ENTRIES PROVIDED:
━━━━━━━━━━━━━━━━━━━━

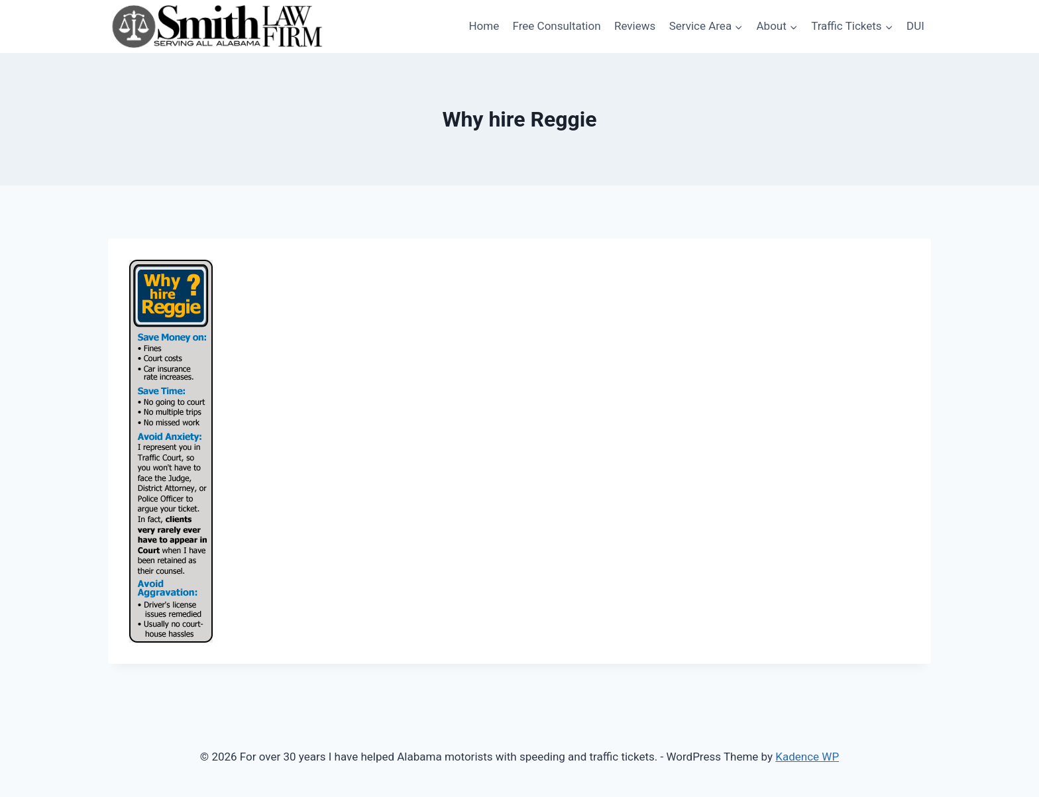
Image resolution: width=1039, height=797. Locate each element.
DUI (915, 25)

━━━━━━━━━━━━━━━━━━━━

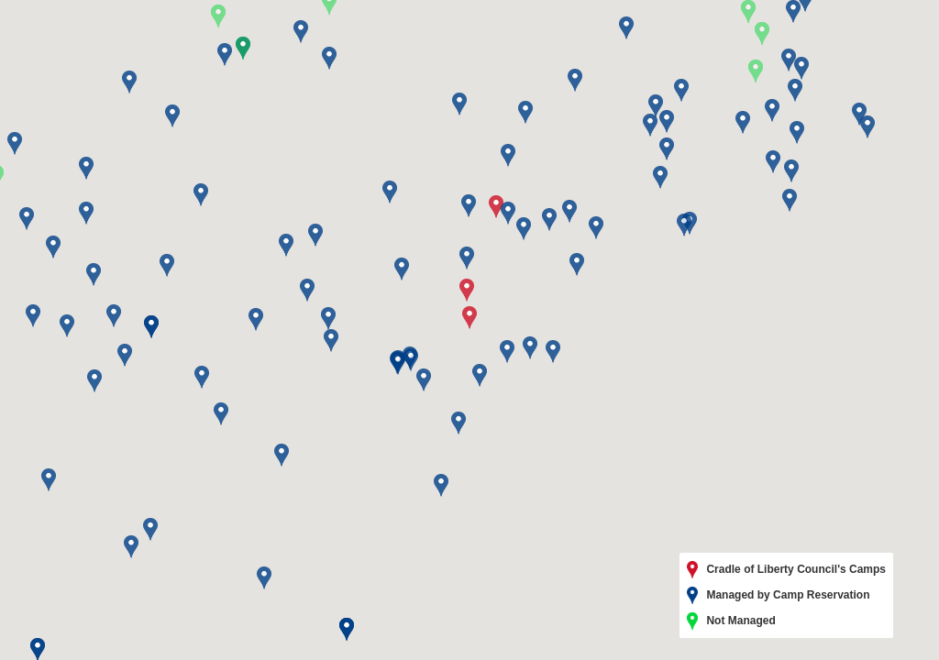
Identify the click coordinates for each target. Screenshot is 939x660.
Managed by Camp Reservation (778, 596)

━━━━━━━━━━━━━━━━━━━━

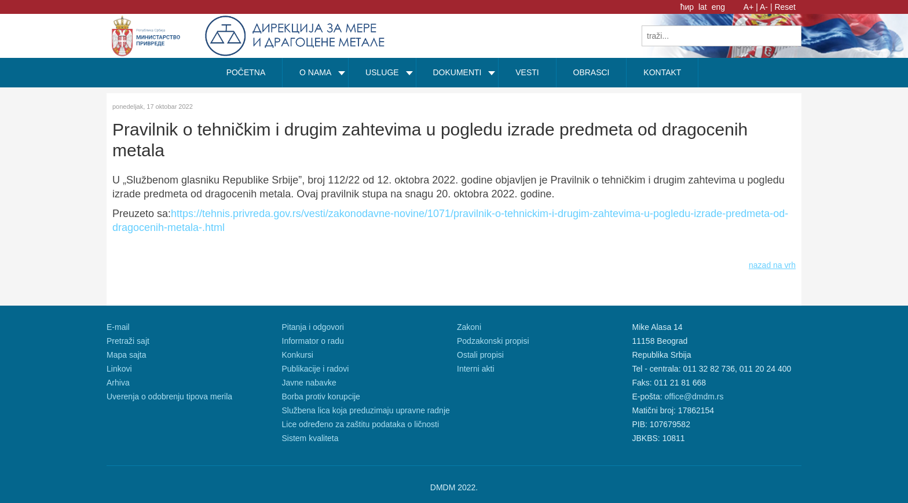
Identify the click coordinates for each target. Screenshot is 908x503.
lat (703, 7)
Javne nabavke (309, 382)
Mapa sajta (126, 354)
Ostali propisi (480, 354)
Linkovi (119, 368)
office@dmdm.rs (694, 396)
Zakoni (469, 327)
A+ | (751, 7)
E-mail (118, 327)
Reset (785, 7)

━━━━━━━━━━━━━━━━━━━━

EXERCISE TASK:
Format the records from the line that contains "Image resolution: width=1039, height=797." through the line that contains "DUI (915, 25)" as a Markdown table with the columns Row and Line. Number each row and leave out blank lines.

TASK ANSWER:
| Row | Line |
|---|---|
| 1 | Image resolution: width=1039, height=797. Locate each element. |
| 2 | DUI (915, 25) |